On the ground, this significant regulatory measure would necessarily require the pharma players to submit the specified data on the phytopharmaceutical drug, along with the application to conduct clinical trial or import or manufacture in the country.

The salient features of the notification:

I am summarizing below, only the salient features of the detail notification for obtaining regulatory approval of these drugs in India:

A. Data to be submitted by the applicant:

A brief description or summary of the phytopharmaceutical drug giving the botanical name of the plant: 

- Formulation and route of administration, dosages

- Therapeutic class for which it is indicated

- The claims to be made for the phytopharmaceutical product.

- Published literature including information on plant or product or phytopharmaceutical drug, as a traditional medicine or as an ethno medicine and provide reference to books and other documents, regarding composition, process prescribed, dose or method of usage, proportion of the active ingredients in such traditional preparations per dose or per day’s consumption and uses.

- Information on any contraindications, side effects mentioned in traditional medicine or ethno medicine literature or reports on current usage of the formulation.

- Published scientific reports in respect of safety and pharmacological studies relevant for the phytopharmaceutical drug intended to be marketed.

- Information on any contraindications, side effects mentioned or reported in any of the studies, information on side effects and adverse reactions reported during current usage of the phytopharmaceutical in the last three years, wherever applicable.

- Present usage of the phytopharmaceutical drug ,  –  to establish history of usages, provide details of the product, manufacturer, quantum sold, extent of exposure on human population and number of years for which the product is being sold. 

B. Human or clinical pharmacology information

C. Identification, authentication and source of plant used for extraction and fractionation

D. Process for extraction and subsequent fractionation and purification

E. Formulation of phytopharmaceutical drug applied for

F. Manufacturing process of formulation

G. Stability data

H. Safety and pharmacological information

I. Human studies

J. Confirmatory clinical trials

K. Regulatory status in other countries

L. Marketing information, including text of package inserts, labels and cartons

M. Post marketing surveillance (PMS)

N. Any other relevant information that will help in scientific evaluation of the application

Conclusion:

Prior to the above gazette notification, companies marketing nutraceutical products in general and phytochemical products, in particular, used to operate under a very relaxed regulatory framework.

Such products are currently promoted with inadequate disclosure of science based information, particularly with the surrogate therapeutic claims, which are based merely on anecdotal evidence and forms a part of intensive off-label sales and marketing efforts on the part of respective marketing players.
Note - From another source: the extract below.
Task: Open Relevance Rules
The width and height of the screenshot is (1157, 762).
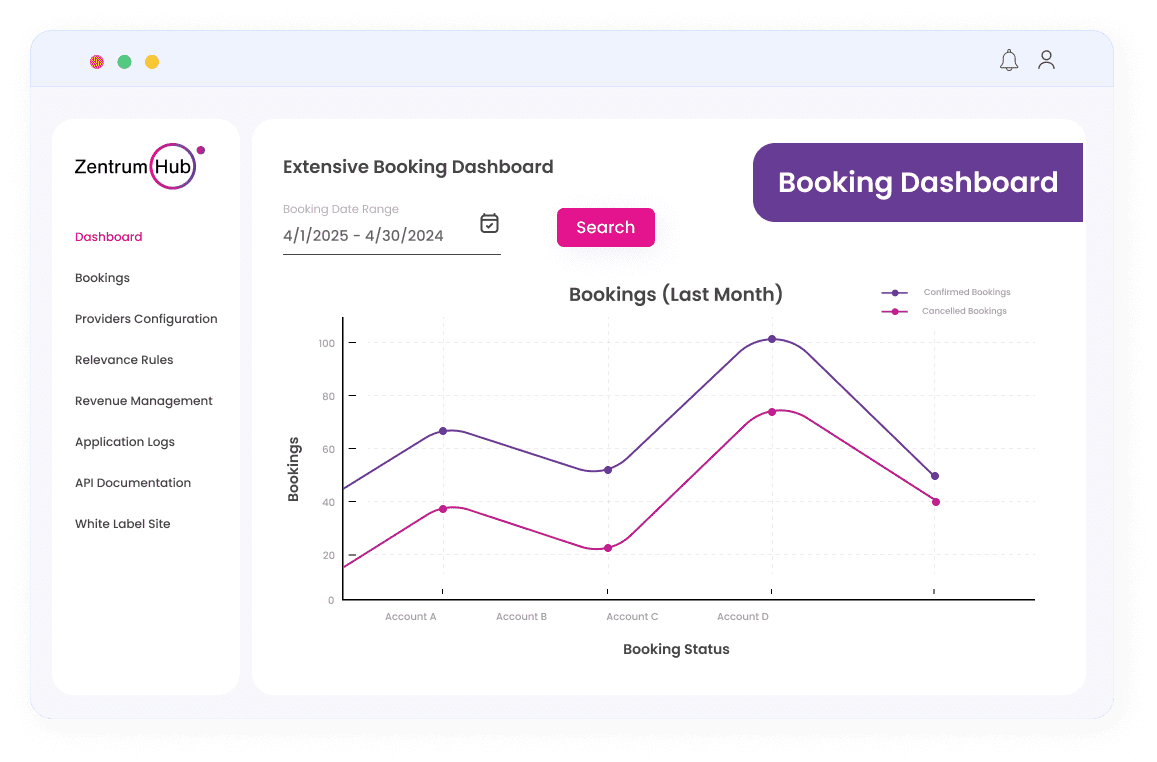Action: click(124, 359)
It continues to happen, despite the fact that off-label therapeutic claims for any product are illegal in India, just like in many other countries.
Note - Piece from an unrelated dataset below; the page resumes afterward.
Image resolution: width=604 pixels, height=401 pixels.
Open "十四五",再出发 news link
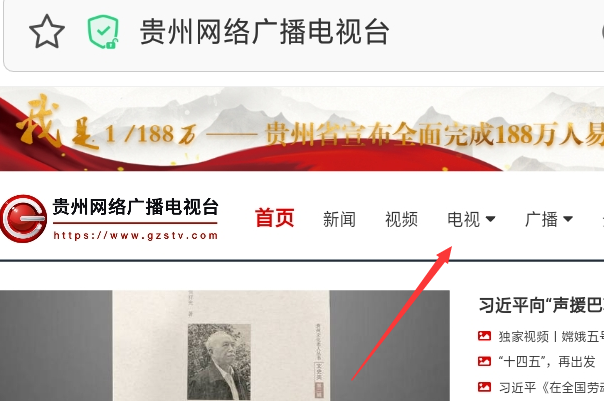547,362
Appropriate measures now being taken by the Government on phytochemical drugs, are expected to further plug the regulatory loopholes for off-label therapeutic claims without any robust scientific evidence. This particular regulation would also, hopefully, help curbing marketing malpractices to boost sales turnover of such products.

Considering all this, it appears that this is a major regulatory step taken by the Indian Government that was, in fact, very long overdue. Implemented properly, this would ensure predictable health outcomes and improved safety standards for most of the nutraceutical products, solely keeping patients’ health interest in mind.

By: Tapan J. Ray

Disclaimer: The views/opinions expressed in this article are entirely my own, written in my individual and personal capacity. I do not represent any other person or organization for this opinion.